No matter what happens, the Grizzlies potentially have three first-round draft picks next summer with the team’s books in good position with the salary cap to further tweak the roster.
JA AND JAREN
The Grizzlies see the 6-foot-11 Jackson, the fourth overall draft pick in 2018, as a cornerstone piece of this franchise. Morant is the other, though they haven’t played that many games together yet through two seasons. They spent plenty of time together this offseason to hone their chemistry.
”He’s able to do so much on the floor,” said Morant, the 2020 NBA Rookie of the year. ”We weren’t able to play a lot due to injuries.

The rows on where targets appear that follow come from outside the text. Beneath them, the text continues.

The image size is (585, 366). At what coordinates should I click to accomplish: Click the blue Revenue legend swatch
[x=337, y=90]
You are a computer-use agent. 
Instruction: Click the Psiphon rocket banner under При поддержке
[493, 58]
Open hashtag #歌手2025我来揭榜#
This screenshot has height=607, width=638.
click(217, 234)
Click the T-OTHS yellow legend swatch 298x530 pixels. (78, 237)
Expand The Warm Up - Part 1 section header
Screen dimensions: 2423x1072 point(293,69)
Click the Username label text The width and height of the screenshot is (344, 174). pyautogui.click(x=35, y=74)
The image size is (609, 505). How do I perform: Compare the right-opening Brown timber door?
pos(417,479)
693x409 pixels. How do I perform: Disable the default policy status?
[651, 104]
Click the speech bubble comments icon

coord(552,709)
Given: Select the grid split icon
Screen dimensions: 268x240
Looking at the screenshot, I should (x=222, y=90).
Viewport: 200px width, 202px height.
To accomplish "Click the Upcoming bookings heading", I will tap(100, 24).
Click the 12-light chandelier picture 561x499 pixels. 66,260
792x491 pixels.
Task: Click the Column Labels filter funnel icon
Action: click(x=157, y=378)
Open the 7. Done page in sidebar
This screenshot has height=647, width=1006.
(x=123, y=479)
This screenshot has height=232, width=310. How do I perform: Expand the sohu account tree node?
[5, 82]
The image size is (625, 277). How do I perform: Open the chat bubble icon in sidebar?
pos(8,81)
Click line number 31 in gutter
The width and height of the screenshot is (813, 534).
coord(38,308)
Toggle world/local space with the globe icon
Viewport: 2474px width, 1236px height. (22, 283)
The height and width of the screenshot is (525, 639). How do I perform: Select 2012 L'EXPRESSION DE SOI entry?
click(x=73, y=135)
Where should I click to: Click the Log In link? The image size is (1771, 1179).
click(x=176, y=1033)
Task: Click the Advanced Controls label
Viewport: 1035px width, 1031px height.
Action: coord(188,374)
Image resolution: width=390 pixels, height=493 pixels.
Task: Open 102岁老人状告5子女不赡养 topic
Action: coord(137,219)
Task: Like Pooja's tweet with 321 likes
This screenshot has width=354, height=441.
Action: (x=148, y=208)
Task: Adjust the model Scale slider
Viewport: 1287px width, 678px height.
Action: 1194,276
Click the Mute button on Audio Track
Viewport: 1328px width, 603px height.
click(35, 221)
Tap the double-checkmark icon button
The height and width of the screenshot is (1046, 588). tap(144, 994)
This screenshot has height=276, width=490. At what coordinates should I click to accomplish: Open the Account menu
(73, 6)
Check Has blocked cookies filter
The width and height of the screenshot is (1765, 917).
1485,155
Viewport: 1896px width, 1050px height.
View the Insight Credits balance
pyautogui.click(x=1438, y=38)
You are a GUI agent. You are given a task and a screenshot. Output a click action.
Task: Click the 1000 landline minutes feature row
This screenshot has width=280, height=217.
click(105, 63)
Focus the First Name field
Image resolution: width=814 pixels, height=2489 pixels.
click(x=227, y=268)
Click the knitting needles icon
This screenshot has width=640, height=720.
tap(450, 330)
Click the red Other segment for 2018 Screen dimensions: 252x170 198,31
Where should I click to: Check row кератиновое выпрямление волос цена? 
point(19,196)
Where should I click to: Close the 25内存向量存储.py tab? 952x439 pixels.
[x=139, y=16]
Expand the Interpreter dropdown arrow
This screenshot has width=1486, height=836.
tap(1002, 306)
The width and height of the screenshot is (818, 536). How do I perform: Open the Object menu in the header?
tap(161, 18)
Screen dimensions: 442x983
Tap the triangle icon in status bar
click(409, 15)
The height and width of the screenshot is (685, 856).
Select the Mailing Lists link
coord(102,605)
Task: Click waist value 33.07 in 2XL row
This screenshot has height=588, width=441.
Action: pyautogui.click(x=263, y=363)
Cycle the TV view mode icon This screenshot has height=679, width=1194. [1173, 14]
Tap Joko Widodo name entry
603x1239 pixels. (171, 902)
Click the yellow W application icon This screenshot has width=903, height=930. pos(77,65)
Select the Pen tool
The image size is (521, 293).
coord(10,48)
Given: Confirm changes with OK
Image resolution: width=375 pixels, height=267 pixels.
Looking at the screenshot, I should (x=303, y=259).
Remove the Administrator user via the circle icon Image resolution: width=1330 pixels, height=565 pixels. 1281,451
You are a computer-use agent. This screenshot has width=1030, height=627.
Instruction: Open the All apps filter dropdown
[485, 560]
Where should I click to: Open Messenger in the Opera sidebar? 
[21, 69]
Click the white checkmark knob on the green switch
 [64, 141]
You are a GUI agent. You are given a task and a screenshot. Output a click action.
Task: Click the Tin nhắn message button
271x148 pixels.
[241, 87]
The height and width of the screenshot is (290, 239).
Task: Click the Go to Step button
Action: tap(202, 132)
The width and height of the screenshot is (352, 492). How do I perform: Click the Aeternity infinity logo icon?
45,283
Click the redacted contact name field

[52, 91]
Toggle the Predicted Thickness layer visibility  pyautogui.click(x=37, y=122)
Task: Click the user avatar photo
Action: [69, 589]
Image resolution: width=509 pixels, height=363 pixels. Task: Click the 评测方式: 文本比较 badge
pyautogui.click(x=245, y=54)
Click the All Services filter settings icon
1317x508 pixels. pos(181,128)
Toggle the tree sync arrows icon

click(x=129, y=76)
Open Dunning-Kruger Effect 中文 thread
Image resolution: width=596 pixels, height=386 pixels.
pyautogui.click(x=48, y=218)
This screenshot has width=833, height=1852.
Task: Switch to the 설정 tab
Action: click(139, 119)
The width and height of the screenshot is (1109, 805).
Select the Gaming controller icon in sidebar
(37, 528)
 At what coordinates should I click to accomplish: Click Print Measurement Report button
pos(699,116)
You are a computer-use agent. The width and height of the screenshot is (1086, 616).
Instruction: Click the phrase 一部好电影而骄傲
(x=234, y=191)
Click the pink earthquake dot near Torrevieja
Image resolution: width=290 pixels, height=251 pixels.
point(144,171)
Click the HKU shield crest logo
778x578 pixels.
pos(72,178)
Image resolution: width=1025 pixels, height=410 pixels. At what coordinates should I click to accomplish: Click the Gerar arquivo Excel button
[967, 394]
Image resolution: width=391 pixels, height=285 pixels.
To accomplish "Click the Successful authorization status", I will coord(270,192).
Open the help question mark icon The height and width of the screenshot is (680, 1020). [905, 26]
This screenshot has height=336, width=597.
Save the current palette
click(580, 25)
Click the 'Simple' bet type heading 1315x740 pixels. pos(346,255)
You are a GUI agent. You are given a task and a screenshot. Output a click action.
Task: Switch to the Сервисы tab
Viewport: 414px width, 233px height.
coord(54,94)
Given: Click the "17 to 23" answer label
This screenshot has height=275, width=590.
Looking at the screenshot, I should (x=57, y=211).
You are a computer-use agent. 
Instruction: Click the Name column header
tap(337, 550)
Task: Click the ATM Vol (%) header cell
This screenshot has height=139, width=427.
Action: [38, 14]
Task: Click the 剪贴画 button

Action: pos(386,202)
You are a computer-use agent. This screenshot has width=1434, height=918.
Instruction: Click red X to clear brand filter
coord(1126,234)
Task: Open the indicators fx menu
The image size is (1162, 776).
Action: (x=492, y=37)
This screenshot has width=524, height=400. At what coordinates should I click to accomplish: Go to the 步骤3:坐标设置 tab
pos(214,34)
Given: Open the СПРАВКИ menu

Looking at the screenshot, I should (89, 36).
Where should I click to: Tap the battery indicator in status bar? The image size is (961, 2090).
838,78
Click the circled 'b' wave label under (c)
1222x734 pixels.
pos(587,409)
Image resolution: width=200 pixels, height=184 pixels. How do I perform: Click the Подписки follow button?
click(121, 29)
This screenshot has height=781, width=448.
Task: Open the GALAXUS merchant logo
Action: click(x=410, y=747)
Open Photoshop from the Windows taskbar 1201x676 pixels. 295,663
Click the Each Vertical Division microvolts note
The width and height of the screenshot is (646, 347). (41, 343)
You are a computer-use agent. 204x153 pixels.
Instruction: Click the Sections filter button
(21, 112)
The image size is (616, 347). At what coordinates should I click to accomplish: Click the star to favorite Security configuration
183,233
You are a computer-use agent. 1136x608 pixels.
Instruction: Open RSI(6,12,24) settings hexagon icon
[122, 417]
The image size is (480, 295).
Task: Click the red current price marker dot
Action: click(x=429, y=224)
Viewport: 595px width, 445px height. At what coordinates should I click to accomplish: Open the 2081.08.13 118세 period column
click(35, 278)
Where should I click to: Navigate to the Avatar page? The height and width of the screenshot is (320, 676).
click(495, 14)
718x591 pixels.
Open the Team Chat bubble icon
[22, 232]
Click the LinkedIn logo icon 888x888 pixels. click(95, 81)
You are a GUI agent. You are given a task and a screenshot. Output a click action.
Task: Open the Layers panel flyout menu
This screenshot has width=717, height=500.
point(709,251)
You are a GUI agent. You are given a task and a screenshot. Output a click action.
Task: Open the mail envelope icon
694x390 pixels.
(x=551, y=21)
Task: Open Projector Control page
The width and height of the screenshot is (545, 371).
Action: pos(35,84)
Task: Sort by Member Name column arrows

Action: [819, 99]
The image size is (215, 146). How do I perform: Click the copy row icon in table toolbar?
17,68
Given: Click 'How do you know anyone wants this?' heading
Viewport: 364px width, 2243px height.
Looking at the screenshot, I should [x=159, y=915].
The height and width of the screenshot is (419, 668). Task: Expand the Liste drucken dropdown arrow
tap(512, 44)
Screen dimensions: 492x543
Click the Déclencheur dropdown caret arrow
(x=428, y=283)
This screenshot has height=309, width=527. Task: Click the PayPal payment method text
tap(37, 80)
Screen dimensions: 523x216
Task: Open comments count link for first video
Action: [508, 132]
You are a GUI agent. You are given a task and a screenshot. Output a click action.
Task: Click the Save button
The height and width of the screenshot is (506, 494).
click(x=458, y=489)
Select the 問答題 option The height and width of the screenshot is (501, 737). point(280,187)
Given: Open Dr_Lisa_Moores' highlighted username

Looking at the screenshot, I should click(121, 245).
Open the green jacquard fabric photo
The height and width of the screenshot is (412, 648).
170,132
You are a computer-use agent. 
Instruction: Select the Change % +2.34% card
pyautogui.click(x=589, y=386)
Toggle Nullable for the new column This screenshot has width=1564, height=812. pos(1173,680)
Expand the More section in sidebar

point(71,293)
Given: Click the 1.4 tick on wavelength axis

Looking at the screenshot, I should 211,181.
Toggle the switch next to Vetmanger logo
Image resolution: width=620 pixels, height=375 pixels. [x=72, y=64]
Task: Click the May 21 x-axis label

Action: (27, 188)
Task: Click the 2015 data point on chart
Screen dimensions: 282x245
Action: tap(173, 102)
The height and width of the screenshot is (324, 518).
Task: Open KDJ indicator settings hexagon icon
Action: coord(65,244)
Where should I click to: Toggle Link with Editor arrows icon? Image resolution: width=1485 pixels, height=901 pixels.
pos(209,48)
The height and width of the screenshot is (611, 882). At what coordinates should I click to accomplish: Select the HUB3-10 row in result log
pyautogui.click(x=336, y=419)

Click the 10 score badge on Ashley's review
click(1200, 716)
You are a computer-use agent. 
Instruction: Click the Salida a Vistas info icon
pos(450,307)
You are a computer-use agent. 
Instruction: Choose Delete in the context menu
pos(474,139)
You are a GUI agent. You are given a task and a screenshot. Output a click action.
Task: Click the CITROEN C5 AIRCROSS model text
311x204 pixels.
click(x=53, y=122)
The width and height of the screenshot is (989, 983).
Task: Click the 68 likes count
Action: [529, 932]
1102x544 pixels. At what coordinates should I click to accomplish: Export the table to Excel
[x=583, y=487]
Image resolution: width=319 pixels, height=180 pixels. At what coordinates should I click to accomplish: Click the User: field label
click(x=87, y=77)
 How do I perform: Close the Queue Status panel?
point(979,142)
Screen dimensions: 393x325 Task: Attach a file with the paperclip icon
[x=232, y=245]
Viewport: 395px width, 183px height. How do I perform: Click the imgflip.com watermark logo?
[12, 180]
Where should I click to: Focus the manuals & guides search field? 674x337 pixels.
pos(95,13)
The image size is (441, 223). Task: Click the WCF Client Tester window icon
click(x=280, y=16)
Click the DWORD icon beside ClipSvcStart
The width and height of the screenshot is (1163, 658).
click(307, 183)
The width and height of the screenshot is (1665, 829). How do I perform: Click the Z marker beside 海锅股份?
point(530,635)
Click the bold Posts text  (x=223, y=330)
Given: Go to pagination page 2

Both our goals this offseason was to work on our bodies, make sure we’re healthy and have a healthy season, healthy career.”
The Grizzlies have a big decision on Jackson. They can extend him before Oct. 18 or see what Jackson does over a full season. A member of the NBA All-Rookie team, he improved his scoring and minutes before a knee injury knocked him out of the NBA bubble at the end of his second season.
Jackson has heard all the talk of how much is expected of him.
”My job is just to keep working at that,” Jackson said. ”Everyone has their job. And I think as I continue to grow and continue to develop into what I want to be and what I want to be for this team, it’s just a special thing.”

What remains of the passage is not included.